The closure of Pet Love, the goliath of pet stores in Los Angeles, stands as an extraordinary milestone in the Best Friends’ "Puppy-Store-Free LA" campaign, aimed at stopping the sale of puppy-mill dogs in the Los Angeles area. In the six short months since the campaign was launched, the campaign has resulted in the closure of four Los Angeles pet stores selling dogs bred in puppy mills.

"Puppy-Store-Free LA" campaign strategy

But the significance of these closures goes beyond that of individual pet stores, even one as iconic as Pet Love. The closures prove how efficient and effective the "Puppy-Store-Free LA" campaign strategy is in potentially undermining the national market demand that pet stores – no matter where they are – rely on to sell dogs procured from puppy mills.

"There is a supply chain that runs from breeder to distributor to retail outlet," says Francis Battista, a Best Friends founder. "The Puppy-Store-Free LA campaign interrupts that chain by going after the retail outlet and trying to convince it to change its business model based on adoption."

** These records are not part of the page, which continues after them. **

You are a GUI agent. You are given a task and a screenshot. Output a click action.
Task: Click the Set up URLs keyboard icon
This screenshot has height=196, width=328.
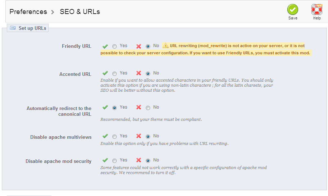[x=13, y=28]
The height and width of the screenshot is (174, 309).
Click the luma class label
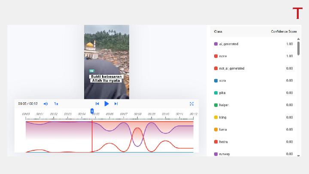coord(223,129)
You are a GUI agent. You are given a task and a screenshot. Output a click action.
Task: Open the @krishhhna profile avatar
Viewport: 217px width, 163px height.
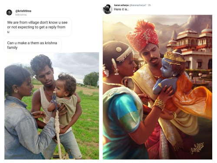(x=9, y=13)
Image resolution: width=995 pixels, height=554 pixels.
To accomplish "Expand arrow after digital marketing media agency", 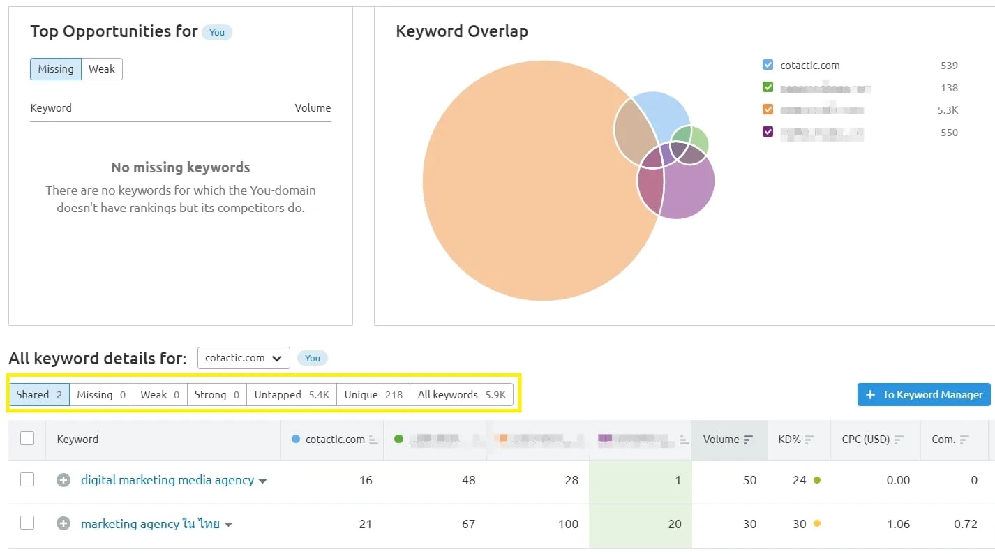I will click(263, 481).
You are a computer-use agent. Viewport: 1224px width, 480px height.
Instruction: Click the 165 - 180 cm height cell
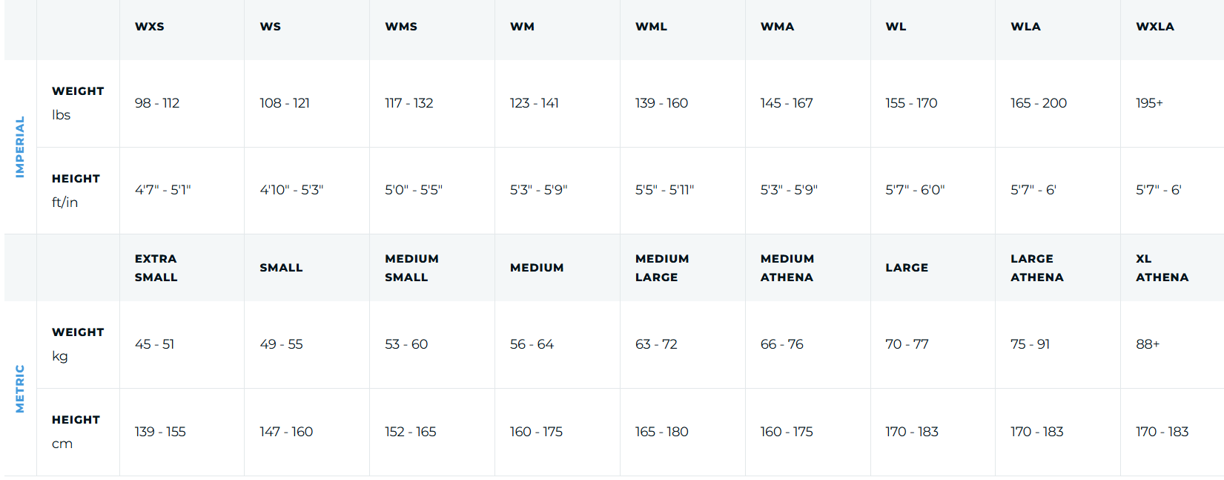click(x=661, y=432)
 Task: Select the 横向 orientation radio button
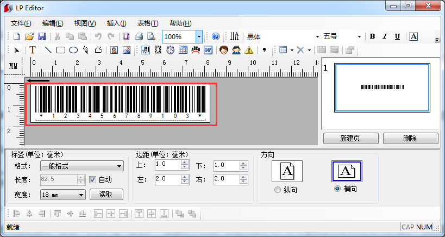[337, 189]
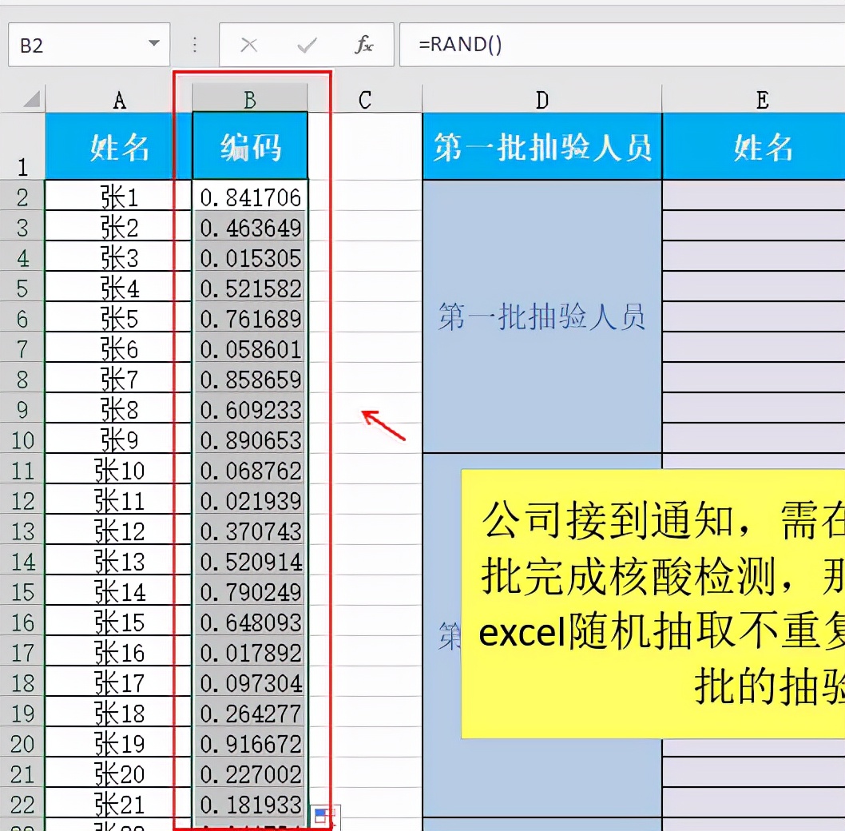Viewport: 845px width, 831px height.
Task: Select the 编码 header cell
Action: [x=249, y=149]
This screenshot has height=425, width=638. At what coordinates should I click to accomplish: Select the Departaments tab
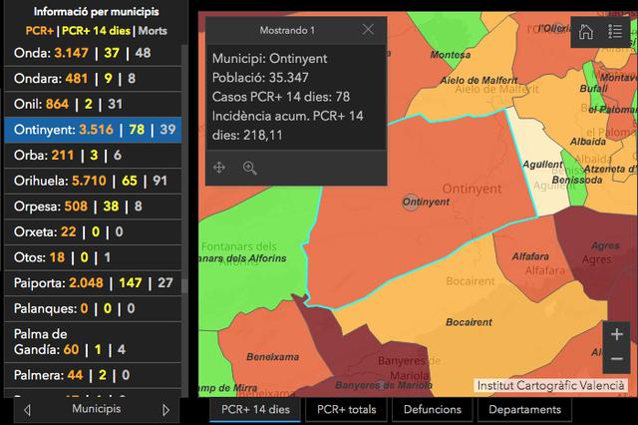tap(524, 409)

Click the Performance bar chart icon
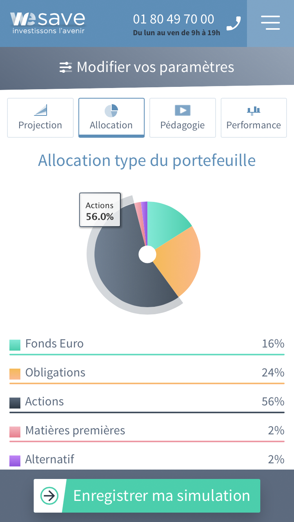(x=254, y=110)
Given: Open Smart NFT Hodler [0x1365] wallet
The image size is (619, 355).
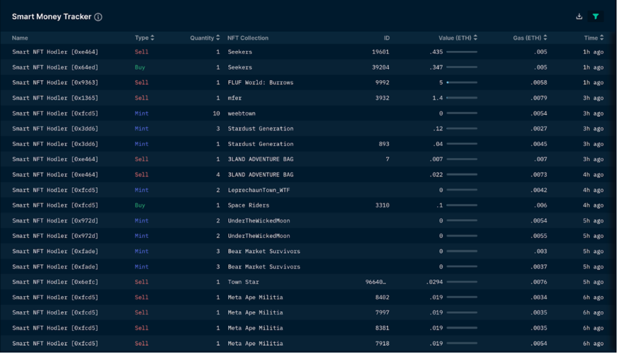Looking at the screenshot, I should tap(55, 98).
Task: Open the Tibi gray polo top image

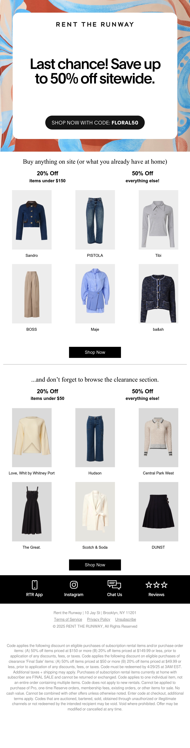Action: pyautogui.click(x=158, y=220)
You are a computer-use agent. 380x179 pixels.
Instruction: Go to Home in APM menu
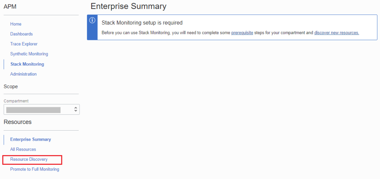coord(16,24)
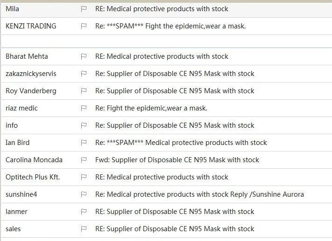Open the Fight the epidemic SPAM reply
This screenshot has width=332, height=241.
170,26
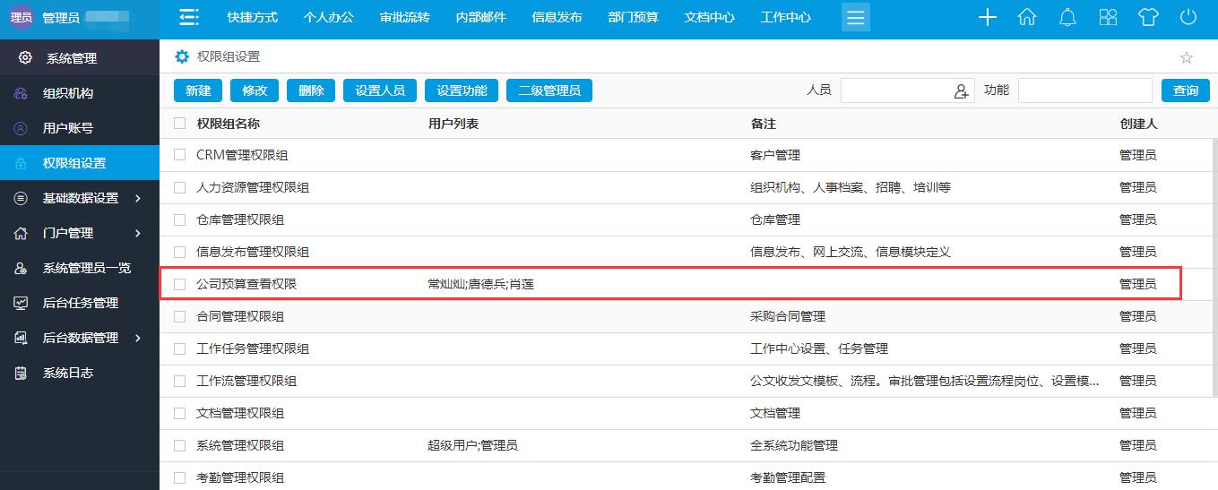Select the 公司预算查看权限 row checkbox
This screenshot has height=490, width=1218.
tap(180, 284)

Targeting pet stores that sell puppy mill puppies

As Best Friends has discovered, the campaign strategy has been much more effective than simply protesting puppy mills, since puppy mills tend to be in rural, out-of-the-way areas, where consumers are not.

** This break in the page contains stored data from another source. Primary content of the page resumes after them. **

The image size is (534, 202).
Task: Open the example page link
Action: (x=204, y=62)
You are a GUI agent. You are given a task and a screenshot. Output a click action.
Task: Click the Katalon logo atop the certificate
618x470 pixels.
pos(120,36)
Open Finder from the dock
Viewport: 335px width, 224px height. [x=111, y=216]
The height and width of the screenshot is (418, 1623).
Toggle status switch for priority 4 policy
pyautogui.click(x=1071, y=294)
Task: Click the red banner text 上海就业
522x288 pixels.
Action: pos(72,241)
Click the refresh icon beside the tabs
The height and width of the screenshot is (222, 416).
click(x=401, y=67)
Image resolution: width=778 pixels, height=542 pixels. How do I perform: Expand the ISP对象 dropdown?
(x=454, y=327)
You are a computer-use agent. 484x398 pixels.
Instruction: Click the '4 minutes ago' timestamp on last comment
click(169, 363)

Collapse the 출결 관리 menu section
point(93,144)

"The beauty of this campaign strategy is that it’s measurable and anyone can do it," Battista adds.

The strategy has four components:

  • Conducting peaceful protests outside of a pet store, calling for a boycott until the store stops selling puppies. The demonstrations inform potential customers of where the dogs come from and warn them that an animal purchased from this store is highly likely to be sick or congenitally defective.
  • Presenting the findings of undercover investigations showing the inhumane conditions at the puppy mills from which stores obtain their animals.
  • Making concerted efforts to pass local ordinances outlawing puppy mills.
  • Rescuing dogs from overcrowded shelters and transporting them to other communities where they can be adopted.

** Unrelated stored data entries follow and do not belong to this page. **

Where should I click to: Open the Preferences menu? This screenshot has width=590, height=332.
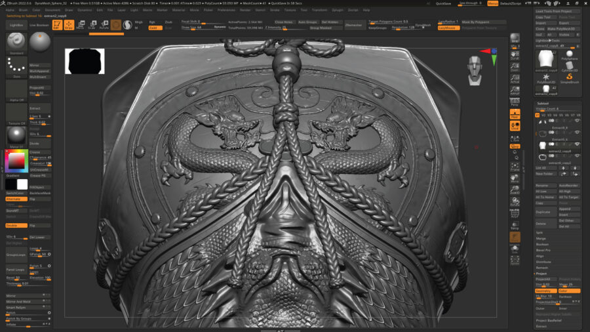[x=226, y=10]
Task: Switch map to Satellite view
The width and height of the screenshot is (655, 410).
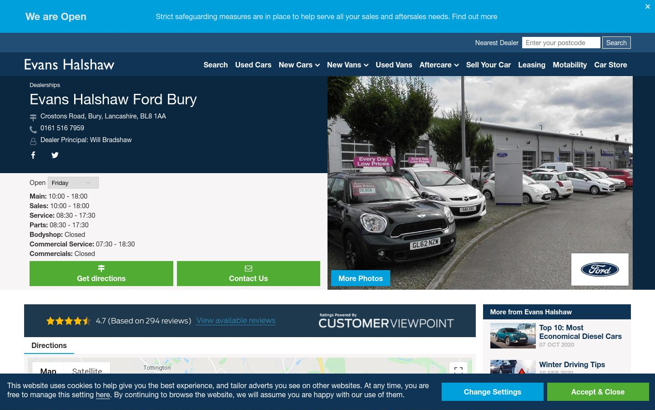Action: click(x=87, y=370)
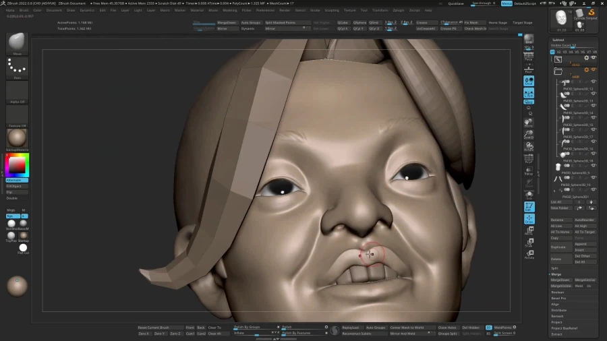This screenshot has width=607, height=341.
Task: Open the Dots stroke type picker
Action: coord(18,67)
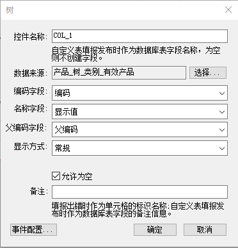Close the 树 dialog window

[x=228, y=10]
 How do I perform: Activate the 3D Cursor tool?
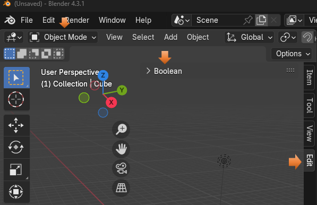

Educating people about puppy mills

The first and second components proved vital in the closure of Pet Love, says Elizabeth Oreck, manager of Best Friends’ Los Angeles programs. "We were able to educate people, and bridge the disconnect they have between pet stores and puppy mills," Oreck says.

That education ended up taking a bite out of Pet Love’s sales.

"Any retail store works on a narrow [profit] margin," Battista says. "And if we can convince 20 percent of potential customers to go elsewhere, we’ve created a situation where the store has to change its business model or change its business altogether." (Pet Love chose not to change, despite Best Friends’ offer to help the store transition its business model to a humane one.)

Another pivotal factor that helped close Pet Love was the response of the Beverly Center, the mall in which the store was located. The number of petition signatures the demonstration garnered from mall patrons and employees demonstrated to management that Pet Love was bad for the mall’s reputation, and bad for business. As many people on that petition testified and knew firsthand, Pet Love was selling sick animals for thousands of dollars each.

"We find that people are responsive to the consumer fraud angle," Oreck says. "Nobody wants to get ripped off, especially during these [hard] economic times. What we’ve been able to do is give malls cover to say, ‘We don’t want this in our mall.’"

Battista believes the poor economy may actually benefit the puppy-store-free cause in the end because people will be more likely to think twice about purchasing an animal for thousands of dollars from a pet store when they can adopt one at a shelter for a fraction of the price.

If pet stores can’t sell their animals, puppy mills can’t stay in business. "I think we will see tangible results and effects on puppy mills by next year," Oreck says. She believes that public outcry against puppy mills will also inspire legislators to act against them. "When the public is responsive to a campaign, legislators take notice."

Read an in-depth resource about why you shouldn't buy a pet store puppy.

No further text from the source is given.